I think you will find the development is further up Coldean Lane.
I’m 56 years old. I am a resident of Coldean and have been since the day I was born. Growing up we were blessed with the green spaces and countryside around us and there was a fantastic sense of community. The Varley halls didn’t exist, nor did the bypass. Student let’s or HMO’s were unheard of. The university was a fraction of the size it is today. Buses were frequent enough and there was always space for those that needed it… even during the school run and/or rush hour. Most people took pride in their gardens or looked after their elderly neighbours, and it was a great place for kids to play out. But times change…
Since those formative years where I fell in love with the place, i’ve watched the Varley Halls be built and steadily expand. In the late 80’s the bypass cut through the great wood and the fields that sat below it, but thank god… through the planting of tree’s and some clever landscaping by the designers it’s blended in and become nigh on invisible. The noise pollution is bearable and is probably offset by the benefit it bought to Coldean residents by the amount of traffic it took away from the lane which invariably became a bottleneck. Also in this time the university has expanded beyond belief to the state where it’s become almost a mini town in its own right. With the expansion of the university has come the growth of HMOs. Opportunist property developers or investors have moved in to snap up the cheap affordable housing that DID exist, converting really nice 2 or 3 bed family homes into student let’s with 6 to 9 bedrooms & one communal room as they try to maximise their profits or incomes. This in itself artificially inflated the house prices in the area, making what was once considered an affordable place for young families to move to quite the opposite. You can generally tell the houses now when you walk round the streets as the gardens are unattended, or the bins are overflowing with seagulls and foxes picking at the scraps. The parties and noise from many (not all) of these houses is driving the families around them crazy, and no matter how many times you politely ask them to show some respect, nothing is changing, it’s getting worse. The police aren’t interested but In all honesty probably don’t have the capacity as the issue has now become too big for the amount of resources they have. The bus stops for THE RESIDENTS particularly at the bottom end of Hawkhurst Road, are often overcrowded. I’ve heard people say there’s certain times where they’ve given up on trying to get one during certain hours and for the friends of mine that live near the bus stop I lost count of the number of times they had to go out and ask people to keep the noise down. Situations like this leave the RESIDENTS feeling intimidated.

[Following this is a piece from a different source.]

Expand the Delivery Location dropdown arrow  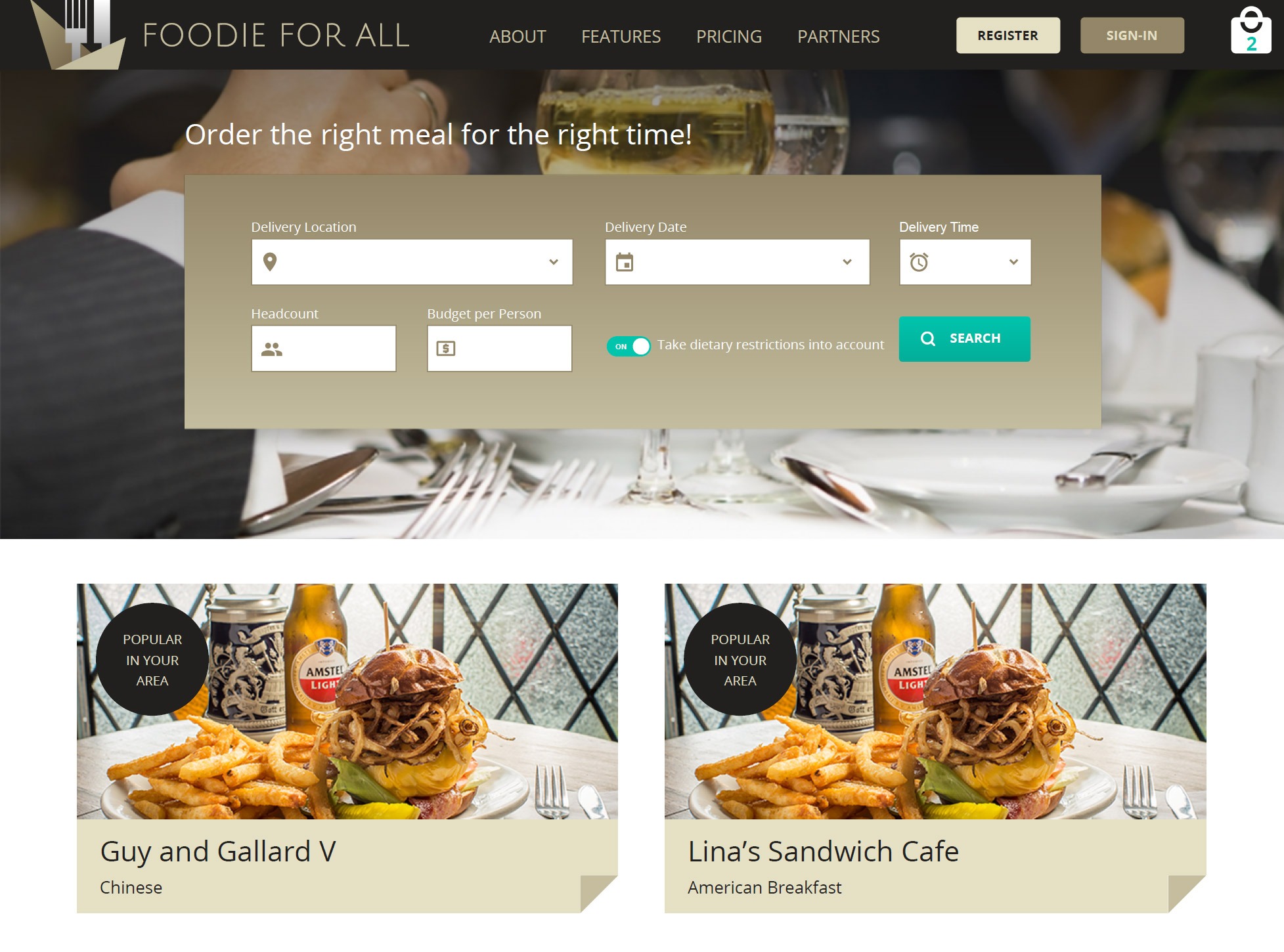pos(554,262)
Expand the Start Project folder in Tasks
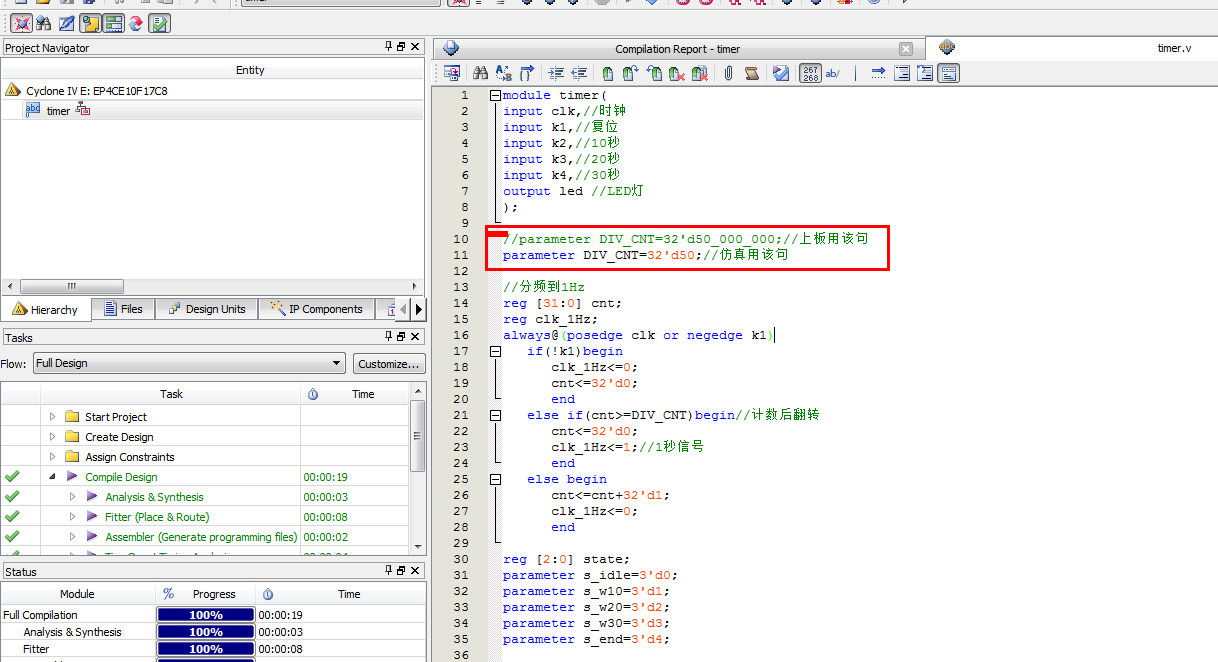This screenshot has height=662, width=1218. 52,416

In recent months there’s been a green initiative to let the grass verges grow and plant trees to encourage pollinators. That along with the unattended gardens is starting to make Coldean look scruffy. The number of families in the area is decreasing as we are becoming over run by students.

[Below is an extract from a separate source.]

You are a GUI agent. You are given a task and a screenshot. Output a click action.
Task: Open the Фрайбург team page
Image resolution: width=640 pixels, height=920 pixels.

I’m all for progress, and supporting education. I’m all for having affordable housing and I’m even all for supporting encouraging pollinators, but the way it’s being approached in our area runs roughshod over the needs of the RESIDENTS. Stop allowing HMO’s, in actual fact… why don’t you make them illegal in a residential estate like ours (within reason). Stop expanding the university and as for the pollinators… if you leave the damn fields around us alone, job done!!! Start thinking of the RESIDENTS and please give us a bit more credit than the spin you’re putting on it of creating more affordable housing as all your doing is killing our community and lining the pockets of wealthy investors that quite frankly (in my opinion) don’t give two figs about the RESIDENTS of Coldean.